Lafayette High School, located in Wildwood, Missouri, is a secondary school in the Rockwood School District.

Lafayette High School opened September 7, 1960, in one small building in Ellisville. To handle the growing student body, the school moved in 1989 to Wildwood. The old school site became Crestview Middle School.

Lafayette's colors are black and white, often accented with gold.

== Student body ==
In the 2021–22 school year, Lafayette enrolled 1,742 students.
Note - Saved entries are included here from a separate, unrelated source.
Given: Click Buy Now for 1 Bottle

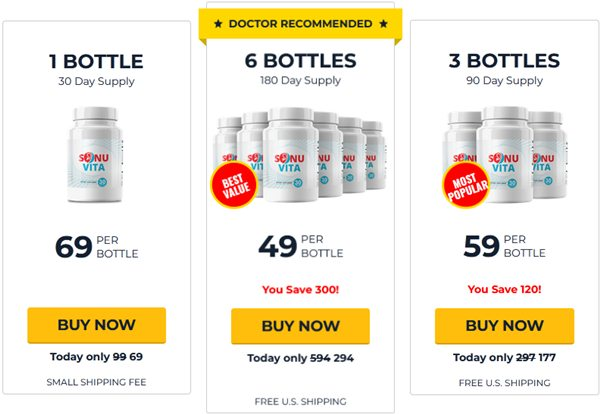Looking at the screenshot, I should tap(96, 325).
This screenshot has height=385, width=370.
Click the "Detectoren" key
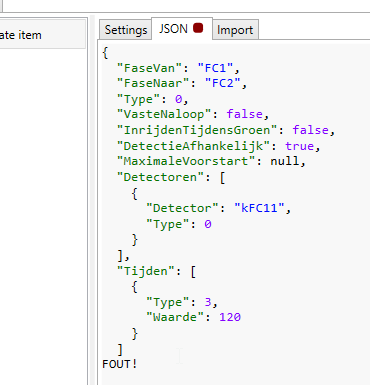pos(160,177)
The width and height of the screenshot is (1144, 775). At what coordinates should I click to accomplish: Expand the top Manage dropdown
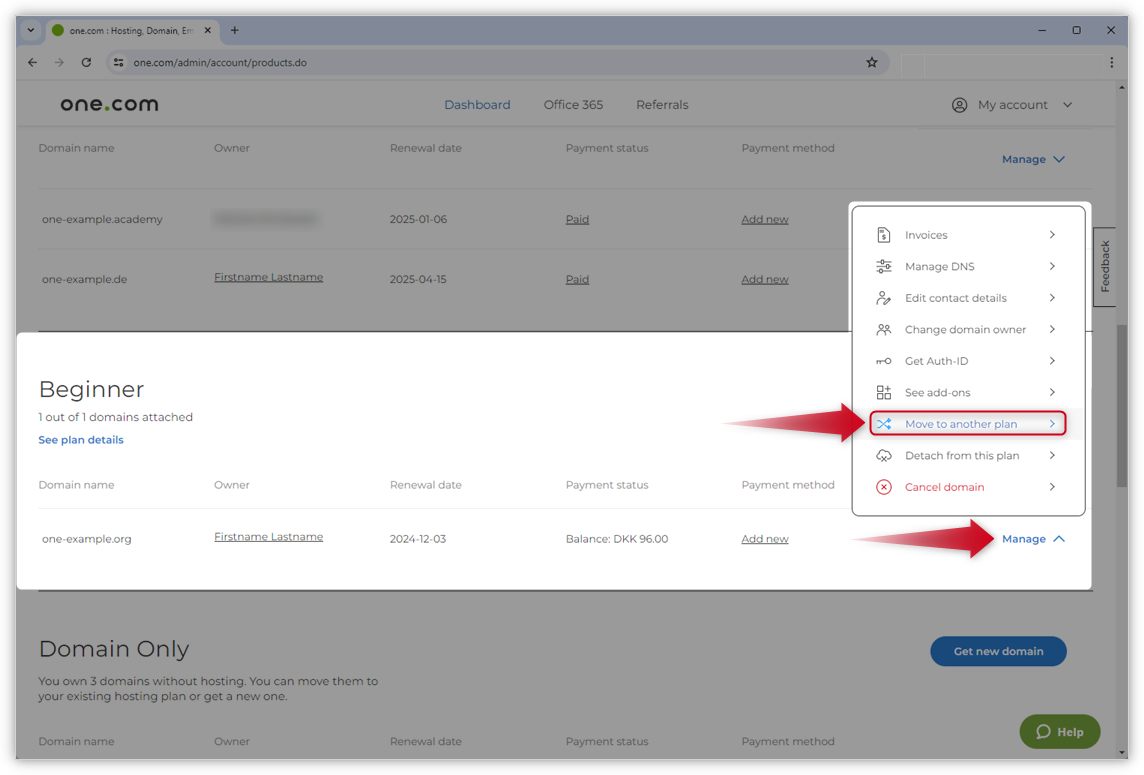click(x=1033, y=159)
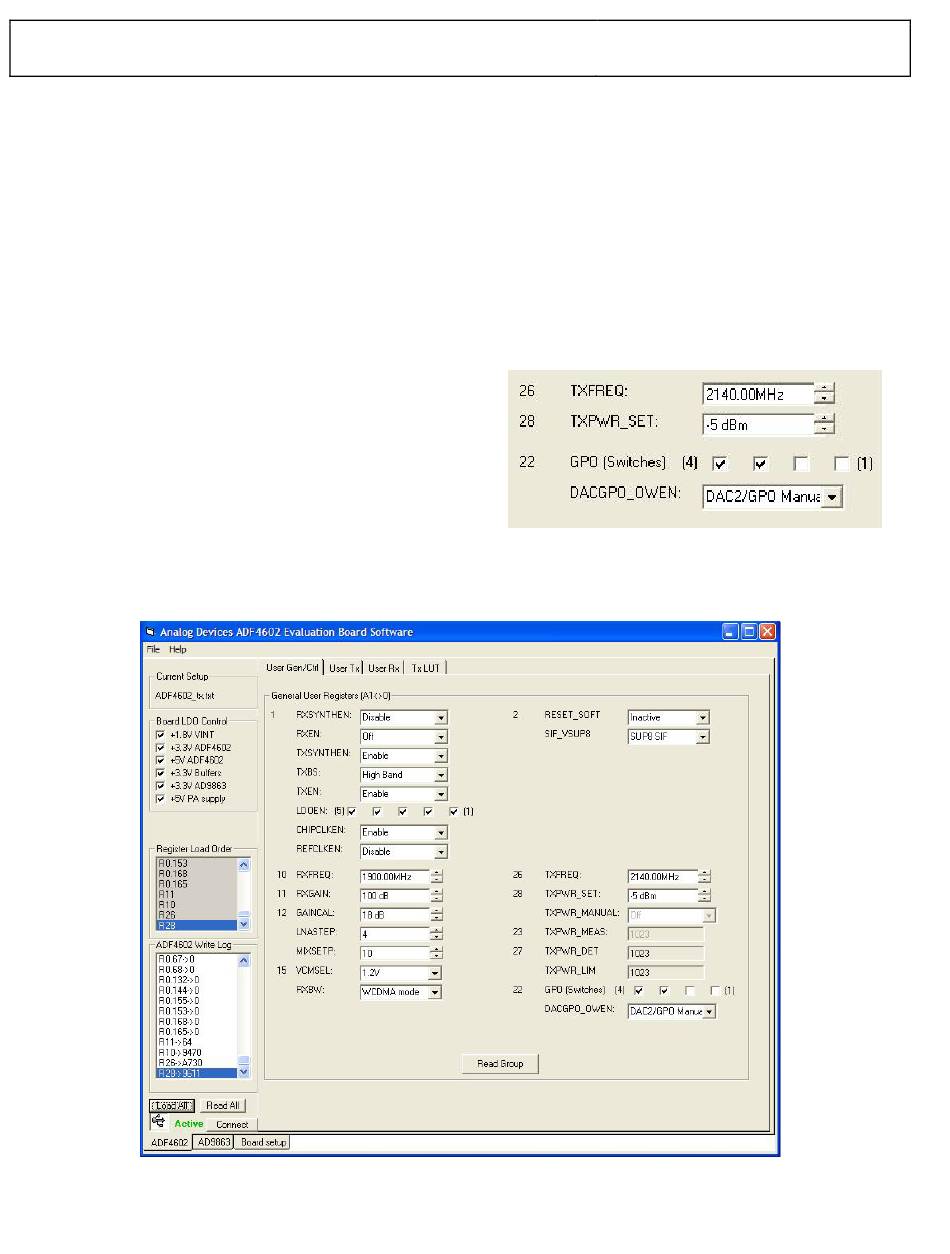Adjust RXGAIN stepper arrows
The width and height of the screenshot is (950, 1254).
pyautogui.click(x=437, y=895)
The racial makeup of the school is 76.5% White, 9.9% Black, 7.7% Asian, and 3.7% Hispanic. A majority of students at Lafayette are graduates of Rockwood Valley Middle School, Crestview Middle School (only some students who went to Ellisville Elementary), and Wildwood Middle School (only students who went to Green Pines Elementary). The school serves Wildwood, and the westernmost portions of Chesterfield.

==Sports and clubs==
Sports and activities include cross country, field hockey, football, golf, soccer, softball, swimming & diving, tennis, volleyball, basketball, wrestling, baseball, lacrosse, track & field, water polo, Jam Bands, Lafayette Regiment Marching Band, Student Publications, Vocal Groups, Yearbook, AFJROTC, Book Club, esports, FCA, HOSA, Jewish Students Union, Mock Trial, Mu Alpha Theta, Photography Club, Premier Chamber Strings, Racquetball Club, Robotics, Senior Women, Thespians, Winter Colorguard, Asian American Association, French Club, Latin American Culture club, Key Club, Speech and Debate Team, Student Council, National Honor Society, Cheerleaders, Escadrille, Super Fans, and Lafayette Science Council. Sports are an important aspect of Lafayette, capturing 33 state championships since 1992.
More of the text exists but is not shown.